* _RECORD EXTRACTS_:
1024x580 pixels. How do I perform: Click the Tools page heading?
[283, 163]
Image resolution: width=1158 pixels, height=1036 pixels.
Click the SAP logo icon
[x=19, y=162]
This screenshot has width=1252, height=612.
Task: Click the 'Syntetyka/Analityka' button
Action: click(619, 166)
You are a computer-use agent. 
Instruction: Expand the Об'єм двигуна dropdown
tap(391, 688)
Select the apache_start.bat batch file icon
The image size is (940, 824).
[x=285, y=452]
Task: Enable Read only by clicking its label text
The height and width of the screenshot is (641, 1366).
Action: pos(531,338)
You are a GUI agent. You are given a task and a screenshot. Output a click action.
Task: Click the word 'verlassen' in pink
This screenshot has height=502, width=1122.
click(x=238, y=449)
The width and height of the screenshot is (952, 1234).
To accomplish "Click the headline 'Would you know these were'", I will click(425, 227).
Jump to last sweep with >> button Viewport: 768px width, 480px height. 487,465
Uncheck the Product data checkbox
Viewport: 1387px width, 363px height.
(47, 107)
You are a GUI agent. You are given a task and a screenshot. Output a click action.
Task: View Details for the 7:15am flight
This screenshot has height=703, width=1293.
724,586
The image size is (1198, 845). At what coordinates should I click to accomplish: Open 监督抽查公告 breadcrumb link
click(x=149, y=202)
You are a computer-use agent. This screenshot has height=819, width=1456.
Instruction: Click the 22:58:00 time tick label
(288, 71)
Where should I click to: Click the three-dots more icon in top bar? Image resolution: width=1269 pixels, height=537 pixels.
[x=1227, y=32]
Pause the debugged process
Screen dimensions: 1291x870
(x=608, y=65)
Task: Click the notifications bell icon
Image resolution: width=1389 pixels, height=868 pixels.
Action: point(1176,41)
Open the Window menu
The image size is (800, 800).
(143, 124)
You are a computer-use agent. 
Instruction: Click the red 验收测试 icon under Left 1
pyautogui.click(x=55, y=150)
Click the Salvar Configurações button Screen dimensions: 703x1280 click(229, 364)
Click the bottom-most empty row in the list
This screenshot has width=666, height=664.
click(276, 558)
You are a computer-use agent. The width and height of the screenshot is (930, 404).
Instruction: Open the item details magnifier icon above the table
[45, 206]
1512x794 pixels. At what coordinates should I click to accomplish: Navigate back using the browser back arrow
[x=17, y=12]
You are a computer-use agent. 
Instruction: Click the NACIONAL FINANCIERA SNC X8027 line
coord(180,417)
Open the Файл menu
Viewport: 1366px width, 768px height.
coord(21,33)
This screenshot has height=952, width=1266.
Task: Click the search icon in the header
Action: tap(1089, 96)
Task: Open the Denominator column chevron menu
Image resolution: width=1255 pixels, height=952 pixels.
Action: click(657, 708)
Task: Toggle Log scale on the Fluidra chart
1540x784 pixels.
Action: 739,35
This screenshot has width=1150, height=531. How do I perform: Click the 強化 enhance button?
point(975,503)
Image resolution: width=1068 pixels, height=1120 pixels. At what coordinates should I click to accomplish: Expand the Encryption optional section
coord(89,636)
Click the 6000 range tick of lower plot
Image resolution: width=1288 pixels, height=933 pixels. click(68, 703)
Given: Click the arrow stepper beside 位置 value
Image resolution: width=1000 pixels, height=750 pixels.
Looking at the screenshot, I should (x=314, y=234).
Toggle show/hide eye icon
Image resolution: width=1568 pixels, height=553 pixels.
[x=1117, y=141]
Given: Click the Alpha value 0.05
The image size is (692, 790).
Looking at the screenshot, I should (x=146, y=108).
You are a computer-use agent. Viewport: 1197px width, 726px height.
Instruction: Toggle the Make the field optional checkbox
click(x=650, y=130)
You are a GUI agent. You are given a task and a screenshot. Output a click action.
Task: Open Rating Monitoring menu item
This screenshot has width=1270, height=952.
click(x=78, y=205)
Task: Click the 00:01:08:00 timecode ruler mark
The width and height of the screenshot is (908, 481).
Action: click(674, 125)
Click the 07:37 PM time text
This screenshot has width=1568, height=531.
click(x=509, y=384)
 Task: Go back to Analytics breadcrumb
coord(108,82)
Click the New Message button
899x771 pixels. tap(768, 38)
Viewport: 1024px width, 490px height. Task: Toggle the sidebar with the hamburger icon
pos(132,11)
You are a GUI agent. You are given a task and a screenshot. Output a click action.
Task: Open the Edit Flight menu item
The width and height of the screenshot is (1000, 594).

* _TASK PROMPT_: Could you print every one of the rows above again, line for line and without any change?

* _ANSWER BELOW_:
1024x580 pixels. How do I perform: Click the Tools page heading?
[283, 163]
Image resolution: width=1158 pixels, height=1036 pixels.
Click the SAP logo icon
[x=19, y=162]
This screenshot has width=1252, height=612.
Task: Click the 'Syntetyka/Analityka' button
Action: click(619, 166)
You are a computer-use agent. 
Instruction: Expand the Об'єм двигуна dropdown
tap(391, 688)
Select the apache_start.bat batch file icon
The image size is (940, 824).
[x=285, y=452]
Task: Enable Read only by clicking its label text
The height and width of the screenshot is (641, 1366).
Action: pos(531,338)
You are a GUI agent. You are given a task and a screenshot. Output a click action.
Task: Click the word 'verlassen' in pink
This screenshot has height=502, width=1122.
click(x=238, y=449)
The width and height of the screenshot is (952, 1234).
To accomplish "Click the headline 'Would you know these were'", I will click(425, 227).
Jump to last sweep with >> button Viewport: 768px width, 480px height. 487,465
Uncheck the Product data checkbox
Viewport: 1387px width, 363px height.
(47, 107)
You are a GUI agent. You are given a task and a screenshot. Output a click action.
Task: View Details for the 7:15am flight
This screenshot has height=703, width=1293.
724,586
The image size is (1198, 845). At what coordinates should I click to accomplish: Open 监督抽查公告 breadcrumb link
click(x=149, y=202)
You are a computer-use agent. This screenshot has height=819, width=1456.
Instruction: Click the 22:58:00 time tick label
(288, 71)
Where should I click to: Click the three-dots more icon in top bar? Image resolution: width=1269 pixels, height=537 pixels.
[x=1227, y=32]
Pause the debugged process
Screen dimensions: 1291x870
(x=608, y=65)
Task: Click the notifications bell icon
Image resolution: width=1389 pixels, height=868 pixels.
Action: point(1176,41)
Open the Window menu
The image size is (800, 800).
(143, 124)
You are a computer-use agent. 
Instruction: Click the red 验收测试 icon under Left 1
pyautogui.click(x=55, y=150)
Click the Salvar Configurações button Screen dimensions: 703x1280 click(229, 364)
Click the bottom-most empty row in the list
This screenshot has width=666, height=664.
click(276, 558)
You are a computer-use agent. The width and height of the screenshot is (930, 404).
Instruction: Open the item details magnifier icon above the table
[45, 206]
1512x794 pixels. At what coordinates should I click to accomplish: Navigate back using the browser back arrow
[x=17, y=12]
You are a computer-use agent. 
Instruction: Click the NACIONAL FINANCIERA SNC X8027 line
coord(180,417)
Open the Файл menu
Viewport: 1366px width, 768px height.
coord(21,33)
This screenshot has height=952, width=1266.
Task: Click the search icon in the header
Action: tap(1089, 96)
Task: Open the Denominator column chevron menu
Image resolution: width=1255 pixels, height=952 pixels.
Action: click(657, 708)
Task: Toggle Log scale on the Fluidra chart
1540x784 pixels.
Action: 739,35
This screenshot has width=1150, height=531. How do I perform: Click the 強化 enhance button?
point(975,503)
Image resolution: width=1068 pixels, height=1120 pixels. At what coordinates should I click to accomplish: Expand the Encryption optional section
coord(89,636)
Click the 6000 range tick of lower plot
Image resolution: width=1288 pixels, height=933 pixels. click(68, 703)
Given: Click the arrow stepper beside 位置 value
Image resolution: width=1000 pixels, height=750 pixels.
Looking at the screenshot, I should (x=314, y=234).
Toggle show/hide eye icon
Image resolution: width=1568 pixels, height=553 pixels.
[x=1117, y=141]
Given: Click the Alpha value 0.05
The image size is (692, 790).
Looking at the screenshot, I should (x=146, y=108).
You are a computer-use agent. Viewport: 1197px width, 726px height.
Instruction: Toggle the Make the field optional checkbox
click(x=650, y=130)
You are a GUI agent. You are given a task and a screenshot. Output a click action.
Task: Open Rating Monitoring menu item
This screenshot has width=1270, height=952.
click(x=78, y=205)
Task: Click the 00:01:08:00 timecode ruler mark
The width and height of the screenshot is (908, 481).
Action: click(674, 125)
Click the 07:37 PM time text
This screenshot has width=1568, height=531.
click(x=509, y=384)
 Task: Go back to Analytics breadcrumb
coord(108,82)
Click the New Message button
899x771 pixels. tap(768, 38)
Viewport: 1024px width, 490px height. Task: Toggle the sidebar with the hamburger icon
pos(132,11)
You are a GUI agent. You are given a task and a screenshot. Output a click action.
Task: Open the Edit Flight menu item
The width and height of the screenshot is (1000, 594).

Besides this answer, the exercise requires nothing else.